— START TEXT PROVIDED —

Policing cooperation between UK and Ireland will 'fall away' post-Brexit, Garda Commissioner says
Garda commissioner Drew Harris has said that more than 60 years of cooperation between law enforcement agencies in the UK and Europe will “fall away” post-Brexit.
The Garda chief also expressed his concerns about the impact Brexit will have on criminal justice matters between the UK, Ireland and wider European police services.
Over the past 18 months additional resources have been added to the Border area, Mr Harris said, and that gardaí will ensure that it remains “an area where the rule of law applies”.
He was speaking this morning at the announcement of the new Garda Operating Model which will see sweeping changes brought in to how policing is carried out across the country.
The Garda Commissioner said that gardaí will continue to ensure that Ireland is protected despite the risk Brexit poses to cooperation with UK police forces.

— END TEXT PROVIDED —

WORK TO DO - Can you quote the Brexit policing article word for word, from "He was speaking" up to and including "UK police forces."?

— START GIVEN INFORMATION —

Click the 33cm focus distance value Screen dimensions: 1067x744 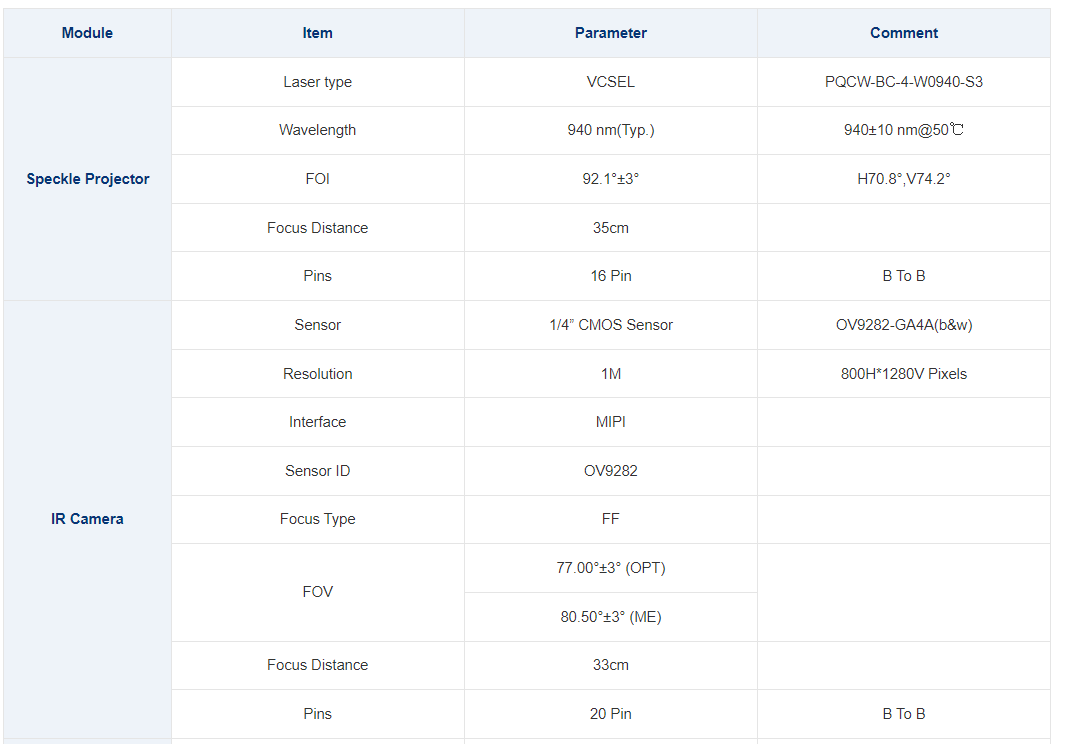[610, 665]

— END GIVEN INFORMATION —
— START GIVEN INFORMATION —

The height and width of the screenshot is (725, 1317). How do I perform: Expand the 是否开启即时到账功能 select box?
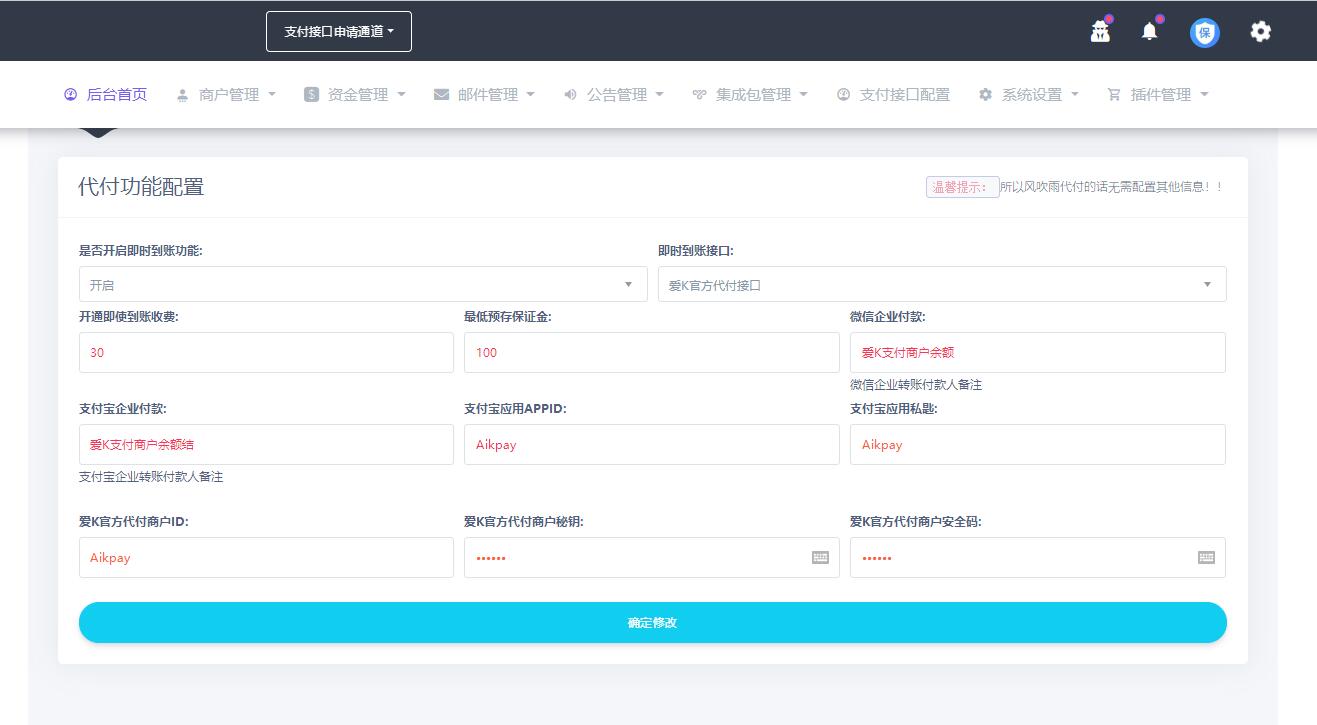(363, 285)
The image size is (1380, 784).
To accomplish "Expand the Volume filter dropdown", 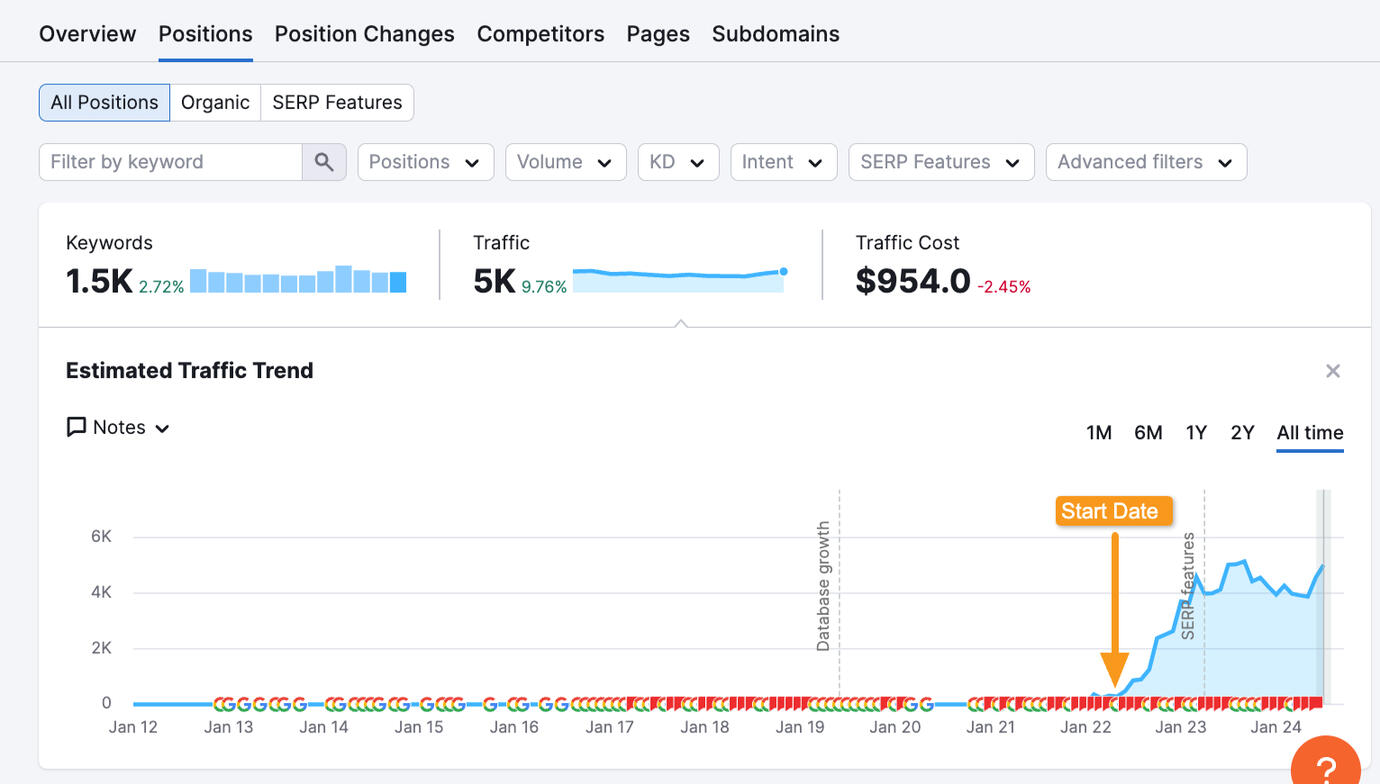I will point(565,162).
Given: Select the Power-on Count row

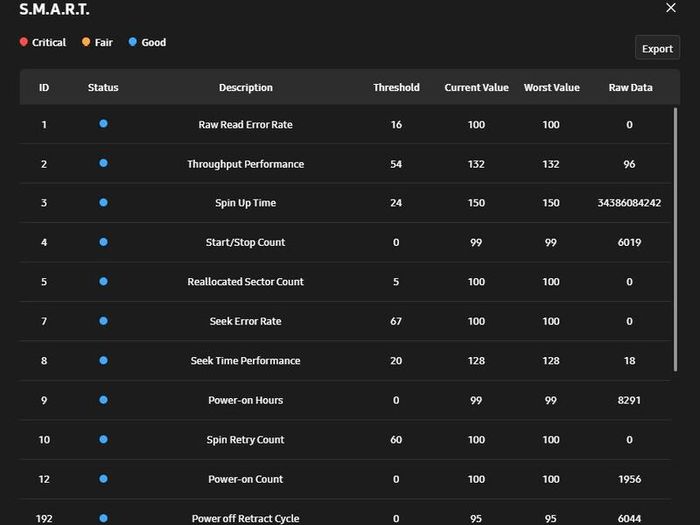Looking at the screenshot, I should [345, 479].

— END GIVEN INFORMATION —

EXPECTED ANSWER -
He was speaking this morning at the announcement of the new Garda Operating Model which will see sweeping changes brought in to how policing is carried out across the country.
The Garda Commissioner said that gardaí will continue to ensure that Ireland is protected despite the risk Brexit poses to cooperation with UK police forces.